DEI is intrinsically intertwined with Critical Race Theory (CRT) and “woke” cancel culture. It is the latest manifestation of an understanding of affirmative action policies that spoke of equal opportunity but almost always intentionally discriminated in practice and was the well-spring for a gargantuan governmental patronage system. Affirmative action survived by morphing into the concept of diversity in the workplace and academia that would enrich all by bring different experiences and ideas. But the only diversity was that of gender/and race, not of ideas. In fact diversity of ideas disappeared.
Words came to mean the opposite of what they had meant. Around the turn of the twenty-first century, Kentucky state government’s Cabinet for Families and Children announced that since it was an equal employment employer it was setting a goal of having a work force that was 20 percent minority and 75 percent female.
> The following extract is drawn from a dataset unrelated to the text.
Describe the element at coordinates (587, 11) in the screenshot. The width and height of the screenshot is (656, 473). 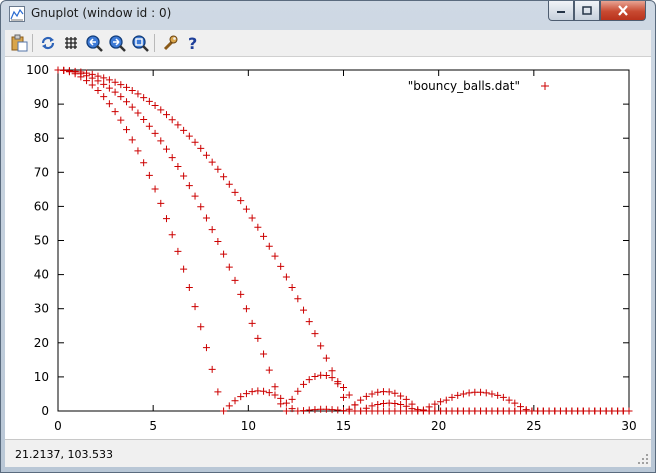
I see `maximize-button` at that location.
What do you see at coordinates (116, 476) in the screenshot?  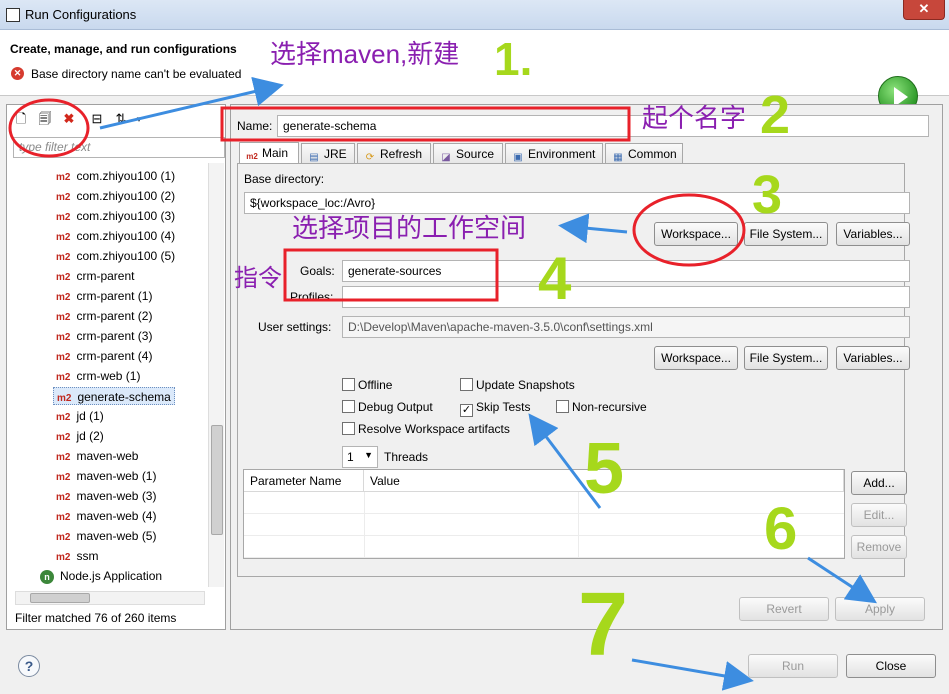 I see `tree-item-label: maven-web (1)` at bounding box center [116, 476].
Two decades later President Biden on his first day in office issued an executive order that applied to all the federal government that defined equity as favoring those who had not been treated equally in the past.
All of this was in part due to the rise of Critical Race Theory (CRT) that originated with university professors who insisted that everything had to be understood as a product of systemic racism, that the American ideal of individual liberty and rights had to be rejected along with the constitution that protected such as an elaborate superstructure for the benefit of those in power, and that all people must be divided into oppressed and oppressors, or the colonizer and the colonized. CRT is a pagan insistence that all human life boils down to power relationships and contests. There are no moral absolutes. All concepts of individual moral worth or merit are discarded. As is the Christian concept of tragedy and the necessity of forgiveness (grace). There are only victors and vanquished.
The old university ideal of always seeking truth through continual inquiry and debate is no more. Long ago, a UK history professor and I, an adjunct, had a measure of collegiality for which I was grateful. He identified himself to me, a traditional Baptist, as a communist. Yet, we had several lengthy conversations/debates, and even reached agreement now and then. I have always been grateful for his ironically holding up the last vestiges of free speech on a university campus.
Today I do not think that any professor in any discipline expressing opposition (or a different truth) to present day transgender ideology, diversity as discrimination, new definitions of marriage, a deterministic ideology of systemic racism, and cancel culture, would avoid being canceled.
Professor Wilson has a genuine desire to uplift people. Uplift is the university’s job. Doing so requires universities return to being true bastions of free thought and debate. In a public university one should be free to teach CRT, but not promote it, and seek true inclusion.
J. Larry Hood is a retired state government employee and has been adjunct faculty at area colleges.